Health for humans, animals & plants

National Reference Center for Cholera

The AGES Institute of Medical Microbiology and Hygiene Vienna took over the tasks of a National Reference Center for cholera in 2002 and is located in the Public Health Business Unit.

Cholera is caused by toxin-producing Vibrio (V.) cholerae strains and manifests itself as watery diarrhea. Transmission of V. cholerae is mainly oral, through ingestion of drinking water contaminated with feces or vomit, or through food. The pathogen is widespread worldwide, but illnesses in Austria occur very rarely. In recent years, toxin-producing V. cholerae O1 strains have repeatedly been imported after stays in endemic areas; the last infection acquired in Austria was a laboratory infection. In recent years, no cholera toxin-forming vibrios could be identified in the national reference laboratory for cholera.

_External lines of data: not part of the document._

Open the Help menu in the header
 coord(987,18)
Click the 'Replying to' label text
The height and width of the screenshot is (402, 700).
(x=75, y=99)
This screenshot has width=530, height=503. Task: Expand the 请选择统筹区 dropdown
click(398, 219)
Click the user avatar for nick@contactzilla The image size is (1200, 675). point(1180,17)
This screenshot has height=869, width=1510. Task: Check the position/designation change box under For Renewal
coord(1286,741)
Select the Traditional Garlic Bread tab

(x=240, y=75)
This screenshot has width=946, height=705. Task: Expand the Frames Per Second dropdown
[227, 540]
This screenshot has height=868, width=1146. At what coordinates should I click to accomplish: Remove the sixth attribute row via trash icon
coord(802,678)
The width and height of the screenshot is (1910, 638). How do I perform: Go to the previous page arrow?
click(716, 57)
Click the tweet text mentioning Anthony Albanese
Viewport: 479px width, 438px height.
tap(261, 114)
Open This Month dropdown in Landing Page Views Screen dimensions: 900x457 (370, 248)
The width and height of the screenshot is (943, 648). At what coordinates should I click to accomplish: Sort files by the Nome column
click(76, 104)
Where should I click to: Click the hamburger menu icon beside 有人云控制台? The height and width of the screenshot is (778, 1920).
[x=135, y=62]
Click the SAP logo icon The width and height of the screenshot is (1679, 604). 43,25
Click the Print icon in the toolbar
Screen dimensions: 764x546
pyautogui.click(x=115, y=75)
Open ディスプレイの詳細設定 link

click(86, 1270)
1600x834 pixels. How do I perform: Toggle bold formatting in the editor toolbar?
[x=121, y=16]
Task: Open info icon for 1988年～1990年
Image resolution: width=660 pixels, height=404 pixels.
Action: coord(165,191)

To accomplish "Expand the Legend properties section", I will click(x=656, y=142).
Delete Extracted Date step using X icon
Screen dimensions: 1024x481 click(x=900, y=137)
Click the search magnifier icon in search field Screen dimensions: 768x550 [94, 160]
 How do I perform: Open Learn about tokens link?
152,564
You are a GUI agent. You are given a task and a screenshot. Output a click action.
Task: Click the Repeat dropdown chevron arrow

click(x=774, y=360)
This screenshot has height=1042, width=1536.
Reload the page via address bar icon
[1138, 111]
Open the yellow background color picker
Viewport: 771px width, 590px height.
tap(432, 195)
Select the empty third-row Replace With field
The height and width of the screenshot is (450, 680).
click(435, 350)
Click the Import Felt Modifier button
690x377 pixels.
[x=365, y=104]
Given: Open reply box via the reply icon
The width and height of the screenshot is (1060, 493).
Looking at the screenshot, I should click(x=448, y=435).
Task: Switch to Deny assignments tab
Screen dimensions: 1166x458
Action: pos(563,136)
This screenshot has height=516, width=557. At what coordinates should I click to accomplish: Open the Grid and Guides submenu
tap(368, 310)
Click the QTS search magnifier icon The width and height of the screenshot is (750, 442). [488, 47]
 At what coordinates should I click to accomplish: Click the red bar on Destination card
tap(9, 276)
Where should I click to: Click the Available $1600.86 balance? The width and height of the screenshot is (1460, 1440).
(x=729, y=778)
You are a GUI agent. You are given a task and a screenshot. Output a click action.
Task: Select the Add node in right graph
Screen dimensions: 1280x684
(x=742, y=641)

However, non-toxin-producing V. cholerae are repeatedly detected in Austrian waters and identified as causative agents of wound infections, gastrointestinal infections and, in rare cases, severe systemic infections.

Our services

  • Differential diagnosis of Vibrio species and related genera by biochemical methods;
  • Serological differential diagnosis of V. cholerae O1 and O139 and non-agglutinating Vibriones;
  • Detection of toxigenic V. cholerae strains by molecular biological methods;
  • Maintaining a strain collection of epidemiologically important human and environmental isolates;
  • Participation in research projects on diversity and pathogenicity of cholera vibrios in domestic waters;
  • Consultation on questions of diagnostics, epidemiology, therapy, measures and prevention;
  • Reporting;

Isolate submission

Submissions should always include information on the origin of the isolates as well as the necessary patient data, clinical and epidemiological data. Please use the appropriate submission form. Fresh cultures in transport medium with appropriate reference to medical diagnostic examination material are best suited for shipping the strains.